What the task requires: When a line of the records below contains the string "computer", copy that whole line.

═══ Exercise data

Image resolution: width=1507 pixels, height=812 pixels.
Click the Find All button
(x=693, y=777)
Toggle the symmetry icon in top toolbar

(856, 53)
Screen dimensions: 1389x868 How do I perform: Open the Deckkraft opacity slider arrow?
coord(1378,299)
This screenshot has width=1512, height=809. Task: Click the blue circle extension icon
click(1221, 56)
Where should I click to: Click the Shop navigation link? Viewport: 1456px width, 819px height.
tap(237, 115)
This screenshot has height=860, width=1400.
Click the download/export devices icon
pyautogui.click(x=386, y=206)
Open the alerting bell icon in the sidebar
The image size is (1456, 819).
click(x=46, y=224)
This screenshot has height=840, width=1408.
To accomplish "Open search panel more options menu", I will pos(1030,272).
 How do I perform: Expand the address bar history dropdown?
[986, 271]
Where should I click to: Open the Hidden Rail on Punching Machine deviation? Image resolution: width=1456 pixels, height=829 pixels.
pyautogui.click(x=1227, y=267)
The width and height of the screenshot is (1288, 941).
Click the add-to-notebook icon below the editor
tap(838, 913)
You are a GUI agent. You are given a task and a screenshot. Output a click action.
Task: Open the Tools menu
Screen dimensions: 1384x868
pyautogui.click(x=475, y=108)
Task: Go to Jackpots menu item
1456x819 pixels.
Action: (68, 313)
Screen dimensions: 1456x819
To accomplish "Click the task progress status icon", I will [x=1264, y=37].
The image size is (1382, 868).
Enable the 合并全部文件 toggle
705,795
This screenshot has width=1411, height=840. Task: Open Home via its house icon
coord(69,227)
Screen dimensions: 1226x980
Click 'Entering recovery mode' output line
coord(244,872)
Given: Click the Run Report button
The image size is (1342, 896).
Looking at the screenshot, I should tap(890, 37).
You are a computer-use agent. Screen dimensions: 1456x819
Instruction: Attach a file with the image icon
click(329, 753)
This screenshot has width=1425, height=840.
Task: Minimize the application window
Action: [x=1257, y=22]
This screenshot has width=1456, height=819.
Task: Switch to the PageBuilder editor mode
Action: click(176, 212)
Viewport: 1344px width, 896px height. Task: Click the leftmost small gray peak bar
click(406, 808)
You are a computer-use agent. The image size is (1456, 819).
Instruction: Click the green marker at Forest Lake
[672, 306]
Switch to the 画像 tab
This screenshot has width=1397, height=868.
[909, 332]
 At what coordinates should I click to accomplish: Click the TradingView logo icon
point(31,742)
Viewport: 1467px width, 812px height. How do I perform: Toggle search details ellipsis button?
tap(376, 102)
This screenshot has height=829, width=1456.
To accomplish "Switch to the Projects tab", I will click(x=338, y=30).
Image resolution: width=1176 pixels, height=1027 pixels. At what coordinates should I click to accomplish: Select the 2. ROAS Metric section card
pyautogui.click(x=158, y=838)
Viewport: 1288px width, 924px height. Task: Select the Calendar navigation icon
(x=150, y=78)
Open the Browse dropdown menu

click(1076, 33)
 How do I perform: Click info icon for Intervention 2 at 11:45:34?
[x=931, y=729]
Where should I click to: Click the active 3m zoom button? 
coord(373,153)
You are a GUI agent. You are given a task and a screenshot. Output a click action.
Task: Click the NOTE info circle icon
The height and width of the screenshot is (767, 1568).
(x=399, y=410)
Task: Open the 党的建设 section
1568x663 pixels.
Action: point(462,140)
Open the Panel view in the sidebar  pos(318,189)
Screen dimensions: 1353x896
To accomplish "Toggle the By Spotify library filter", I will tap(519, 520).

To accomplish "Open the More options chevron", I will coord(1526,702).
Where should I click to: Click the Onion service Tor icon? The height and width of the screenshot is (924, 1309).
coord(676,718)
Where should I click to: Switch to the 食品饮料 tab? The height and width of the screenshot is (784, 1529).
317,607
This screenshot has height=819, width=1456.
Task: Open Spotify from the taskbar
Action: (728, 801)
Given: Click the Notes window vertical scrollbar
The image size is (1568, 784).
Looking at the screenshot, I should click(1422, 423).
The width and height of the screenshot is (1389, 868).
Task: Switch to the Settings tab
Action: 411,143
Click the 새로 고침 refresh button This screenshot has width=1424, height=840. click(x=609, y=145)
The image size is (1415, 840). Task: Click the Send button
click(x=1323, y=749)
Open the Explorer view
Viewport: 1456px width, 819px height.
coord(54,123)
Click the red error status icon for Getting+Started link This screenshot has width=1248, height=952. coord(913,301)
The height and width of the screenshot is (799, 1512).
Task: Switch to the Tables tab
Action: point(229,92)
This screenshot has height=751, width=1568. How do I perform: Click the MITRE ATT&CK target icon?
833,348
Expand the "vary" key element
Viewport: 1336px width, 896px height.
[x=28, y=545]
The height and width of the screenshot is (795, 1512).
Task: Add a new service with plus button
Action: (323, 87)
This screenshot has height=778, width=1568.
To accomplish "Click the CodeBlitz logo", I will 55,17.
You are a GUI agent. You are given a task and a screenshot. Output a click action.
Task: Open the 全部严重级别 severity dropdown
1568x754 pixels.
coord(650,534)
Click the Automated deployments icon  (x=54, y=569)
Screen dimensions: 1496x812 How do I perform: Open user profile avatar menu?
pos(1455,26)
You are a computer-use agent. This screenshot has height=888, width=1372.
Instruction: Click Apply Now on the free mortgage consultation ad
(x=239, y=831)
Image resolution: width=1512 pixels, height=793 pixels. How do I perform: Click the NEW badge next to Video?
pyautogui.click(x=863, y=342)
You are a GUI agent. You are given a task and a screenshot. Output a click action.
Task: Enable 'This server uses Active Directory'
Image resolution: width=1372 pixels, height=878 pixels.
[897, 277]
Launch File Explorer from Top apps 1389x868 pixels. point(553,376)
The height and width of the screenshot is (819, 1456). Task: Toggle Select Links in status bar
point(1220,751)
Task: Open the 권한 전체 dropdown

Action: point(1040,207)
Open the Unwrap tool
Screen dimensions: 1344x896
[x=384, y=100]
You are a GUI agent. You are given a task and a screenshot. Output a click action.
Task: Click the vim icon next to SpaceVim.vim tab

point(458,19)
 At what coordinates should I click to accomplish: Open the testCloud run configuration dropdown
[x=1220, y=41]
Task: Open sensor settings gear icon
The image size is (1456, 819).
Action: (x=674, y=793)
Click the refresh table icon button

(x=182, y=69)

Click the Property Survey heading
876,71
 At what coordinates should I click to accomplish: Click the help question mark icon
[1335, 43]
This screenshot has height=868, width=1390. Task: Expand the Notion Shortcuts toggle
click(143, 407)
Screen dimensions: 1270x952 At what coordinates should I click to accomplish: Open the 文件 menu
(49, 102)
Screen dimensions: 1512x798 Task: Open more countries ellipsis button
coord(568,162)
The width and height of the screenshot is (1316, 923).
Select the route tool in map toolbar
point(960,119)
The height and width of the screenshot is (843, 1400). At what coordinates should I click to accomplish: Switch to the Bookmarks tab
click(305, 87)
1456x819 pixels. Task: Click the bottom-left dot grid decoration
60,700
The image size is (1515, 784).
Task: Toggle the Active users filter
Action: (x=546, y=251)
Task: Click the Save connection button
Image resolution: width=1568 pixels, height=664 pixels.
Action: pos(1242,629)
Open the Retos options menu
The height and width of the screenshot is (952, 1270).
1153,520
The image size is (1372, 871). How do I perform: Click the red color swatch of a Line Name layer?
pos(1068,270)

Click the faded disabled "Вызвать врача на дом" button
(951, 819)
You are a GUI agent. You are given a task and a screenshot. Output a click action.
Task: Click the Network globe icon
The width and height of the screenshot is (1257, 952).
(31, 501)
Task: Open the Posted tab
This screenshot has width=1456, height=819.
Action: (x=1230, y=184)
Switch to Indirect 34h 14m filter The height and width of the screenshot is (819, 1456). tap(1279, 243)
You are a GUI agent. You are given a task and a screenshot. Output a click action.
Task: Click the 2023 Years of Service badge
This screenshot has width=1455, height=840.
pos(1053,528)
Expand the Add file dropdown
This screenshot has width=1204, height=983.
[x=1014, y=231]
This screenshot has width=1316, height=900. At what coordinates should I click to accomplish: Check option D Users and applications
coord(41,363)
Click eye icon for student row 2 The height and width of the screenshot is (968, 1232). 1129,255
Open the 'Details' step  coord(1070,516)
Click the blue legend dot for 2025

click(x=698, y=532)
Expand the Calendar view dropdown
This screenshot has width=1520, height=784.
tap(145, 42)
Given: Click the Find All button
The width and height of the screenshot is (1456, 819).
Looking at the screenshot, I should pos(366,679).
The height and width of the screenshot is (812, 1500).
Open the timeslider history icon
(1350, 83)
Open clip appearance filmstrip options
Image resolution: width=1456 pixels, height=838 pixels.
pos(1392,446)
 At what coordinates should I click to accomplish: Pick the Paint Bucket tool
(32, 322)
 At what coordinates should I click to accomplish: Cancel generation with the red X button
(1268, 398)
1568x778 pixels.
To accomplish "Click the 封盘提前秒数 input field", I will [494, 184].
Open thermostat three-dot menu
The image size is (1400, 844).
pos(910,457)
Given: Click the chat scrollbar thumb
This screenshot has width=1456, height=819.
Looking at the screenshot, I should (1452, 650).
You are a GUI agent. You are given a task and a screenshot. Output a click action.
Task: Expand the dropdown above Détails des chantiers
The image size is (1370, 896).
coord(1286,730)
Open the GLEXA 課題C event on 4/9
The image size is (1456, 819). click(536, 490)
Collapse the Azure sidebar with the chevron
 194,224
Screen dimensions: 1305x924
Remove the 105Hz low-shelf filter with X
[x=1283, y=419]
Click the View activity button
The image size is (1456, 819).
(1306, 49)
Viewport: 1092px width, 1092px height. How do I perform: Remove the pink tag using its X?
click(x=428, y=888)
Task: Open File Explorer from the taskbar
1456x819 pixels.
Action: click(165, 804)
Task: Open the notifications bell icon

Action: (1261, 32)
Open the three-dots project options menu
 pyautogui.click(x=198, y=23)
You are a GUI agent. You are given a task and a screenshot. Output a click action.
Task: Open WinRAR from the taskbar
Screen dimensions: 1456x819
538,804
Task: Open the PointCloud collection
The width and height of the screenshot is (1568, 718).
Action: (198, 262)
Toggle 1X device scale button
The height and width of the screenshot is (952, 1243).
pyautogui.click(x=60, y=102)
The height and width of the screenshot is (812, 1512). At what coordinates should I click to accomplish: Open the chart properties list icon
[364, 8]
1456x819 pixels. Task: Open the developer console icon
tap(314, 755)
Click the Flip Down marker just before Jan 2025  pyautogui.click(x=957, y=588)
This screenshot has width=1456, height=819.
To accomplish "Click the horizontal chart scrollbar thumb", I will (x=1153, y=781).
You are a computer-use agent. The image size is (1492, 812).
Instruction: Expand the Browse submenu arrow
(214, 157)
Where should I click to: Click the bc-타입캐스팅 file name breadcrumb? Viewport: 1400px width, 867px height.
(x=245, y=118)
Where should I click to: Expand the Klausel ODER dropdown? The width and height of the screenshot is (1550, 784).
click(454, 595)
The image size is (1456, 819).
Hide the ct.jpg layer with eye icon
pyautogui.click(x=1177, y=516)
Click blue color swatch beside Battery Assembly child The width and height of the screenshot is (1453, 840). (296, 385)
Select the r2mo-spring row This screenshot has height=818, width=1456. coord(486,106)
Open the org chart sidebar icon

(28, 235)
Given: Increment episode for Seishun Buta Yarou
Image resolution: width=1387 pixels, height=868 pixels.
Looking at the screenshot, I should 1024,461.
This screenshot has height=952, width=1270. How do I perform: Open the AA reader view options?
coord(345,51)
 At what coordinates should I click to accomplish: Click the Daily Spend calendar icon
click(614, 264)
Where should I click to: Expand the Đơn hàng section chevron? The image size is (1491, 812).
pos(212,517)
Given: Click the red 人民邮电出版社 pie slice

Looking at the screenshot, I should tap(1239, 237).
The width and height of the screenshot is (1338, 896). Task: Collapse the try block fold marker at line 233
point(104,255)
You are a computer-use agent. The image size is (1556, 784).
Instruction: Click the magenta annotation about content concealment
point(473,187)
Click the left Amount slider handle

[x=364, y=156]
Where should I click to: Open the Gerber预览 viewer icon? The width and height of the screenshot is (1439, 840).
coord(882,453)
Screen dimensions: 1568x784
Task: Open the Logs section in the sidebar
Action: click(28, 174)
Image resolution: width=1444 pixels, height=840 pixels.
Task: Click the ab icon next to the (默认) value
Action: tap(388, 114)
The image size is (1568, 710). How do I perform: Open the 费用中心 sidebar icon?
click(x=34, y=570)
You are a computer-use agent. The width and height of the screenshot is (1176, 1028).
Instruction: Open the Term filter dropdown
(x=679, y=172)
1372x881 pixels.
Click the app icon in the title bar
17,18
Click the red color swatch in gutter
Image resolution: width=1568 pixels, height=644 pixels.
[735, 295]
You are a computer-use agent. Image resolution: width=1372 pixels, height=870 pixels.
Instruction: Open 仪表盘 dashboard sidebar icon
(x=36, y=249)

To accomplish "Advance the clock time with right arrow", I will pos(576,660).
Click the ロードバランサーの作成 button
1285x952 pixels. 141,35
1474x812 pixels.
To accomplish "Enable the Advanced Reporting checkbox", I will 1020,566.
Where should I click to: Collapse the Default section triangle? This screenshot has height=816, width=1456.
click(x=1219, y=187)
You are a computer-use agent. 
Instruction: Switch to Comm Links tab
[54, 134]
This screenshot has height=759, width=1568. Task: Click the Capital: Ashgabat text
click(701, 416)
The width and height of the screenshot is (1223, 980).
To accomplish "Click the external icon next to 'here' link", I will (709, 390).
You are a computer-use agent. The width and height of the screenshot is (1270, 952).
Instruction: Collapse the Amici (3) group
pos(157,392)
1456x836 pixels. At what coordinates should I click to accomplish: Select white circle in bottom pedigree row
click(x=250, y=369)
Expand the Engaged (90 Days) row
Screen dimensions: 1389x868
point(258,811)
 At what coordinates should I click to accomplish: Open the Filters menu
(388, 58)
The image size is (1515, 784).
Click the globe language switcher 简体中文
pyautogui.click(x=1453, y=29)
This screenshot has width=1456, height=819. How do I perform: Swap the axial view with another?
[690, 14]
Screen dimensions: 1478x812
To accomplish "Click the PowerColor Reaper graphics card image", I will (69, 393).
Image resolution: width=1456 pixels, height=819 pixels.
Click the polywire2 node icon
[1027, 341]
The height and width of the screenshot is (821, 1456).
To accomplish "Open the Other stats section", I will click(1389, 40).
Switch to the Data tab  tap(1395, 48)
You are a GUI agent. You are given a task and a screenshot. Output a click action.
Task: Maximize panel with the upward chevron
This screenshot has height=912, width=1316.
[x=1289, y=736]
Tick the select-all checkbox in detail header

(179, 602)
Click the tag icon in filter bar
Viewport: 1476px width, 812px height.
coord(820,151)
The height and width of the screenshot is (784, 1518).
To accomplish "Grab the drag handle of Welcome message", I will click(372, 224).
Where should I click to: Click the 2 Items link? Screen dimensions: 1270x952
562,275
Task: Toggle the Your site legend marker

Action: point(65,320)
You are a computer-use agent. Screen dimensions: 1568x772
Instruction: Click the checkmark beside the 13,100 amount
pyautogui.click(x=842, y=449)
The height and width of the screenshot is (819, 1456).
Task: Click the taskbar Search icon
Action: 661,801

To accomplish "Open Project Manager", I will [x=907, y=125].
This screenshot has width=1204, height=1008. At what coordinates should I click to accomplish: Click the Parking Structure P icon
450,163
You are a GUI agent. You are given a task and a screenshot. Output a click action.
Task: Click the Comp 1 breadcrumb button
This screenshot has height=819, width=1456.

══════

Response to this exercise:
You are a computer-use agent. Screen dimensions: 1456x819
You are a computer-use agent. The image size is (1456, 819).
You are a computer-use agent. This screenshot has height=888, width=1372.
You are a computer-use agent. The image size is (1492, 812).
You are a computer-use agent. The image size is (1556, 784).
You are a computer-use agent. The width and height of the screenshot is (1176, 1028).
You are a computer-use agent. Image resolution: width=1372 pixels, height=870 pixels.
You are a computer-use agent. 
You are a computer-use agent. The width and height of the screenshot is (1270, 952).
You are a computer-use agent. Screen dimensions: 1568x772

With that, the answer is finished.